To test the effectiveness of StopAdvisor, and specifically how well it works for smokers of low socioeconomic status, researchers randomly assigned 4,613 U.K. smokers (aged 18 or over) to either receive treatment through StopAdvisor or from an information-only website. The researchers were mainly looking for sustained abstinence for six months (all abstinence was biochemically verified; they weren’t just relying on participants’ reporting), but abstinence for the previous seven days at the six-month mark was a secondary outcome. There were similar numbers of high-status and low-status participants in the sample to enable comparison between the two.
What They Found
For the group as a whole, the results weren’t particularly promising for StopAdvisor. The quit rate for participants in the StopAdvisor and control (information-only website) groups were the same: 10 percent of both groups managed to stop for the entire six months and 15 percent of both groups managed to stop for the week before the six-month meeting. However, there was a significant difference between the two treatment methods for participants with low economic status. The researchers found that 8 percent of the low economic status smokers assigned to StopAdvisor were successful in quitting for the whole six months, in comparison to 6 percent of those assigned to the information-only site.

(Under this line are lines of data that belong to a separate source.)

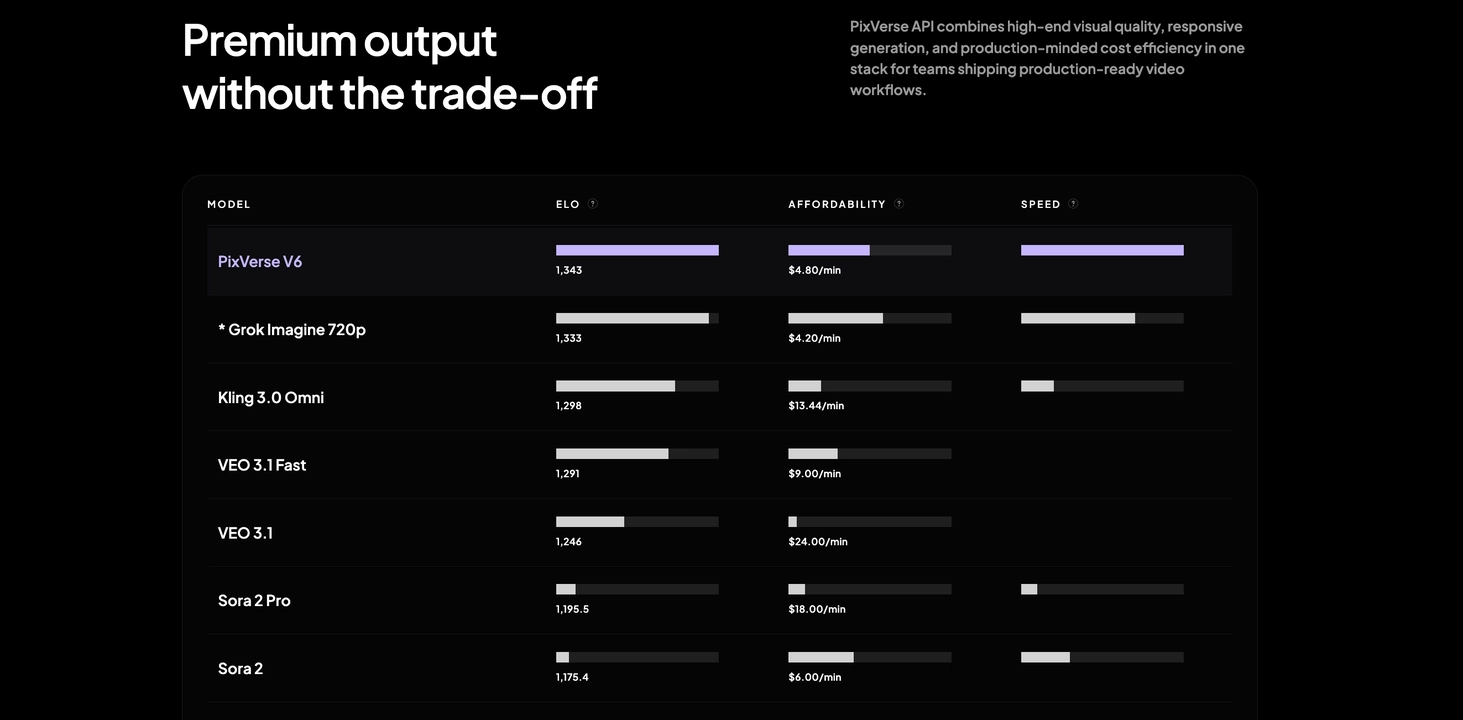Click the Affordability help question-mark icon

pyautogui.click(x=899, y=204)
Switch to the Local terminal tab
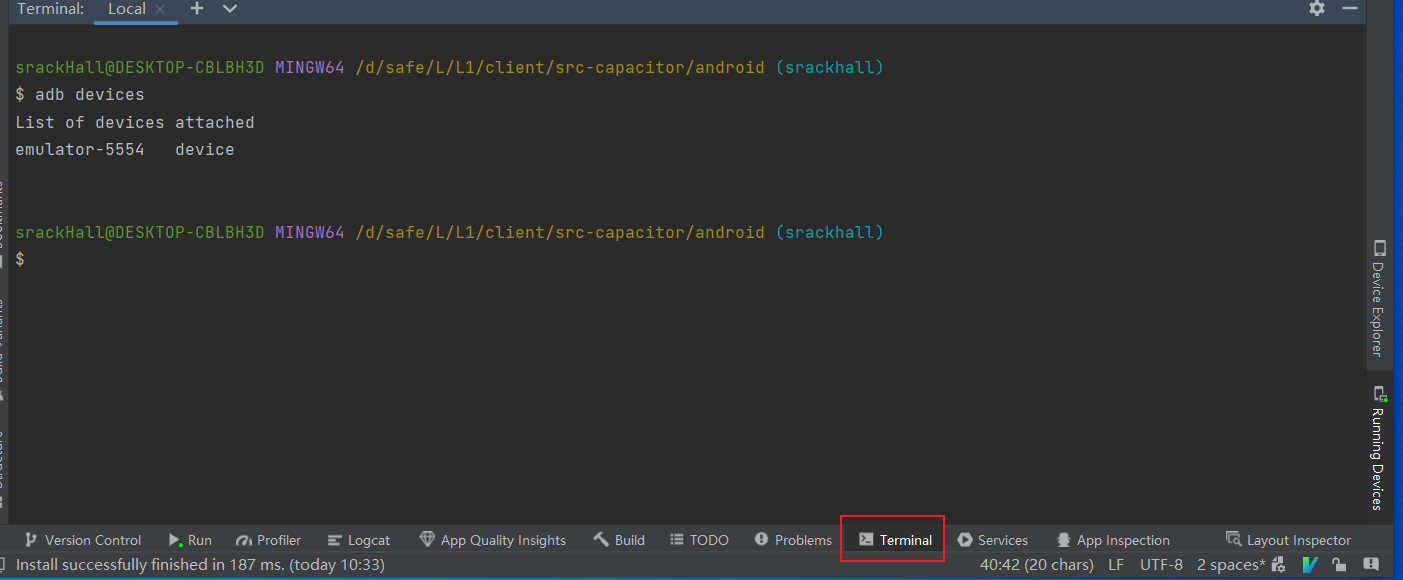 pyautogui.click(x=126, y=9)
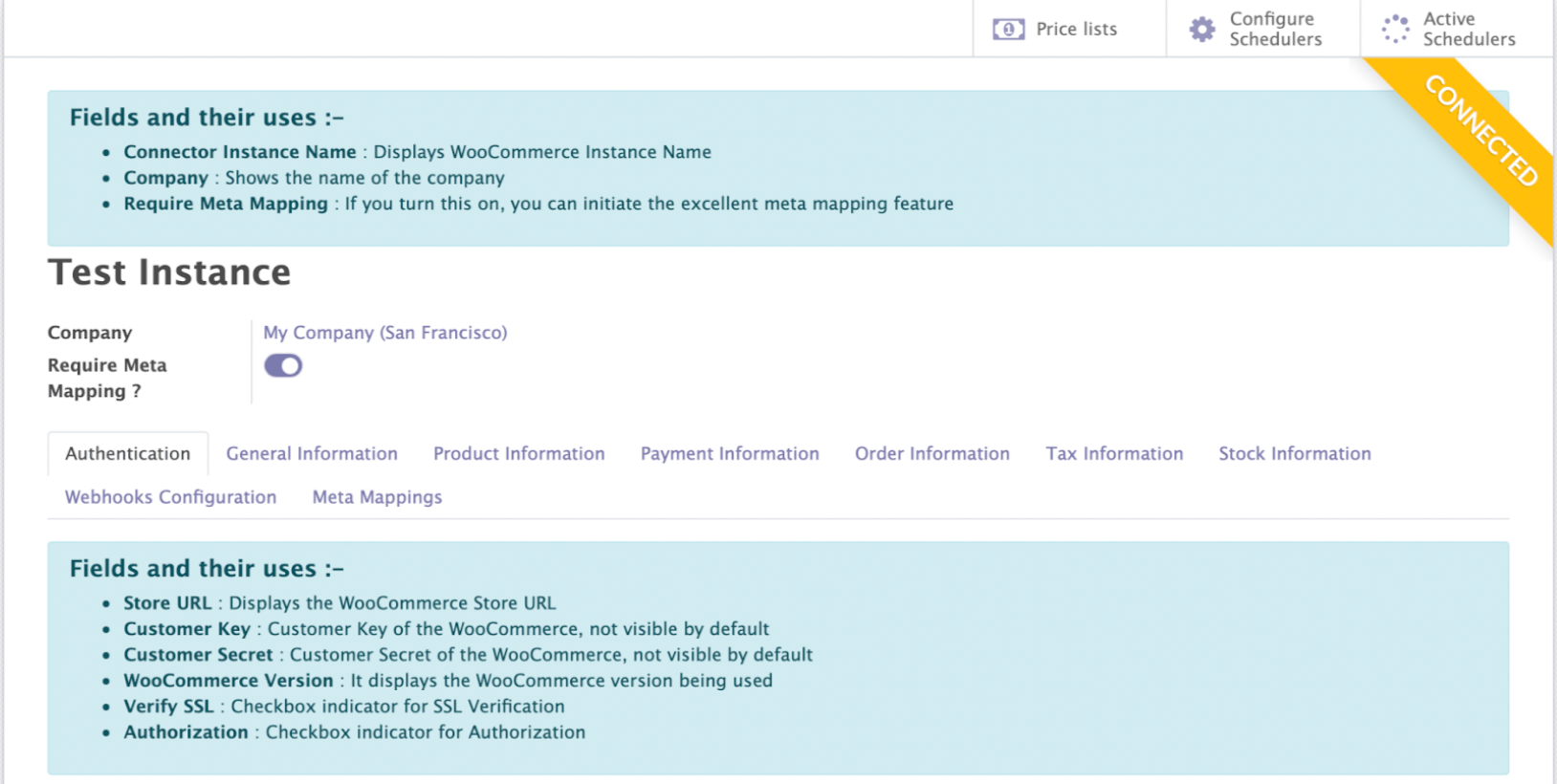Click the CONNECTED ribbon banner
1557x784 pixels.
1480,131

But overall, the high socioeconomic status smokers were more successful in quitting, with 12 percent of the StopAdvisor group and 13 percent of the information-only group being successfully abstinent from smoking for six months.
Online Interventions Effective for Low-Income Smokers
If you consider the entire group of smokers in the study, StopAdvisor is just as useful as an information-only website, meaning it has no real effect on quit rates (at least from the additional behavior-change and craving-management techniques). However, when considered for low-status individuals, it appears better than the alternative. While backing an approach because it works for one subset of smokers may seem inefficient, the low cost of offering such an intervention makes it a much more appealing strategy.
It’s also worth noting that StopAdvisor was created with low-income British smokers in mind, having been refined based on the suggestions of a low socioeconomic status focus group who tried out an early version.
Lead author Dr. Jamie Brown adds, “StopAdvisor was evaluated in England with English smokers, but we have no reason to believe it wouldn’t generalize. You wouldn’t want to recommend it confidently without doing that additional evaluation, of course.”
Future of Smoking-Cessation Support
The most effective method of helping smokers quit is with intensive face-to-face support and medication, according to Dr. Brown, but this isn’t widely utilized even in the U.K., where in many cases it’s available free of charge. This underlines the potential of approaches like StopAdvisor for reaching the low-income smokers less likely to quit, because it gives them access to vital psychological advice they otherwise wouldn’t receive. The Public Health Authority in the U.K. is working to implement a version of the approach at the national level, but at present there is no plan for a similar strategy in the U.S. However, such an approach is almost certain to become common across the Atlantic if initial versions prove successful in Britain.